How to Find Meaningful Work

The definition of meaningful work differs from person to person. And while the what may vary, the how you obtain and the why it matters is largely the same. Typically, meaningful work feeds your interests, has an impact on various stakeholders, and sparks continuous learning that causes the cycle to repeat.

Meaningful work is not some elusive ideal that requires a grand quest. Chances are you do it already, just in the wrong location. The trick is to build elements of your passion projects into your current position so that you get paid and promoted for what you’d actually do for free. If you want to get more of what you love in your day job consider these tricks of the trade:

  1. Take Stock of Your Interests: Actually knowing what you enjoy is a key first step, but one that is often overlooked. Before approaching your manager about a new or expanded role or worse, chucking it all for a fleeting interest, take time to consider what you are truly passionate about. Ask yourself: what would you do for free? (Prefer a detailed career interest assessment? There’s one my book.)
  2. Look Beyond the Job Description: Make sure you understand how your role impacts the department and the company’s mission. Sure, an accountant may not invent new medicines, but their work does enable the health of the healthcare company. Once you know your core value you can begin to look for ways to apply ancillary skills to that work to have an even greater impact.
  3. Build Bridges: While no one officially wants to work sans compensation, most of us do so at least part of the time. Consider your hobbies and the skills you employ to take them on. In most cases there’s link from what you love to do in your free time and your current profession. There are endless examples and opportunities:
    1. Spend the weekend teaching kids? Start mentoring new employees and develop a reputation as a rock star manager.
    2. Follow sports with the specificity of a statistician? Offer to take on that analytics project or leverage the relevant soft skills by organizing company events.
    3. Find meaning in the longer-term impact of work? Help your manager design business cases that demonstrate ROI before you begin a project.

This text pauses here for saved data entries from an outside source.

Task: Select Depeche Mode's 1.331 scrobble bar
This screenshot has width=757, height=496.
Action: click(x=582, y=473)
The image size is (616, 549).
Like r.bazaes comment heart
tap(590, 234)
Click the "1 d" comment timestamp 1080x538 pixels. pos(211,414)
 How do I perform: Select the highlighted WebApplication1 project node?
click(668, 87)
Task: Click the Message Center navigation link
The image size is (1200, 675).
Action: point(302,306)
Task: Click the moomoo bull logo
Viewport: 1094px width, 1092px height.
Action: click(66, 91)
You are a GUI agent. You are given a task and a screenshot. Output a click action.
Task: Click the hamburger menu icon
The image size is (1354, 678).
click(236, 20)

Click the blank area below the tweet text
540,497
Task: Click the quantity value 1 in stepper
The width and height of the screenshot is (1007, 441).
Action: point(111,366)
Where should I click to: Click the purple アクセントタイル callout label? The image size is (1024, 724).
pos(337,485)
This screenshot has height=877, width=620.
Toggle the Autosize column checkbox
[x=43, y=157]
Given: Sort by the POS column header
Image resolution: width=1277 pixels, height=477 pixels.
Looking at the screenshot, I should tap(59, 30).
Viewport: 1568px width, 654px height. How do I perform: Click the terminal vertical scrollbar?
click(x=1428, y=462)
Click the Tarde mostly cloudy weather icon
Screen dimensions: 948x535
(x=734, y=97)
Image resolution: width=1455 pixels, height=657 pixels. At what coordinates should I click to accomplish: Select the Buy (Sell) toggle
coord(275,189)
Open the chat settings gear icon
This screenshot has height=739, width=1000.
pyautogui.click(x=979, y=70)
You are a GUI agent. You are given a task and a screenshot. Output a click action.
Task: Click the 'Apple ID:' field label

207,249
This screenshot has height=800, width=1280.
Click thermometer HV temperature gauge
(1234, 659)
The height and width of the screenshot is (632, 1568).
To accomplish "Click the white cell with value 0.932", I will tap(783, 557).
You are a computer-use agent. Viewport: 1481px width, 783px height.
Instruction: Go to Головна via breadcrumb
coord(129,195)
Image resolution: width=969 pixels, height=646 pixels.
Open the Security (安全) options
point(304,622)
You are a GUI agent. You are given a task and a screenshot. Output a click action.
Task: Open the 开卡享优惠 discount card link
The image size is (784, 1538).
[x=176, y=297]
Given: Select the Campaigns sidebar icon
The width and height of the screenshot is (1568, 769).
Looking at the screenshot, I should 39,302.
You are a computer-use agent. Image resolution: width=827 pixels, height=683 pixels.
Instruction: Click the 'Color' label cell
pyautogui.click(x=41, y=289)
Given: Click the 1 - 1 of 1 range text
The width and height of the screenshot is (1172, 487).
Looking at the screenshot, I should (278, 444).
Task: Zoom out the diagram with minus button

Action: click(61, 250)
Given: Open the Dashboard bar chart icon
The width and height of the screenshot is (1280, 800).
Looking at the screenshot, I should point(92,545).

Of course there are times in every career where you truly come to a crossroads. Facing the Durante dilemma of should I stay or should I go is a tough one and in the end there are only two choices:

  1. Rekindle the Passion: Every relationship goes through changes. The newness of a young romance fades with time, but that doesn’t mean the profession you fell for isn’t the career of your dreams. Often experts lose interest in an endeavor when they feel there is nothing left to learn. But that’s rarely the case. Take time to become a student of your chosen field. Simply seeing your role with a fresh perspective can stir up those old passions allowing you to succeed in new ways.
  2. End it Amicably: If you’ve truly fallen out of love then it’s wise to date new careers before jumping headfirst into a long-term commitment. Changing professions can be a lot like marrying for a second time. Resist the temptation to rush into the next “sure thing”. Chances are you’re a different person than you were the first time around. Take your time. Play the field. Then select a career that satisfies both the head and the heart.

Of course is you do decide to move on, do so with style. While the technologies surrounding job hunting may have shifted over the past few years. integrity and old-school decorum never go out of style. Approach all relationships be they on-line or in the real world with class and you’ll stand out. Case in point: cover letters and thank you notes get noticed simply because the average candidate couldn’t be bothered. Don’t be average.

Seeking Balance

Regardless of your passion and where you pursue it, endeavor to strike a balance between work and play. If you work to live, try to expand elements of your job that you enjoy so you build more of that into your career. If you live to work have the courage to downshift now and then so you can take advantage of the creativity and productivity enhancements that come from giving yourself a little white space. It’s easy as putting down the phone and going for a walk.

In the end the forces of work/life balance come down to personal preference, but one thing is clear. If you don’t have both elements in your life: something to do and someone(s) to do it for, you’re out of alignment and there’s no passion in that.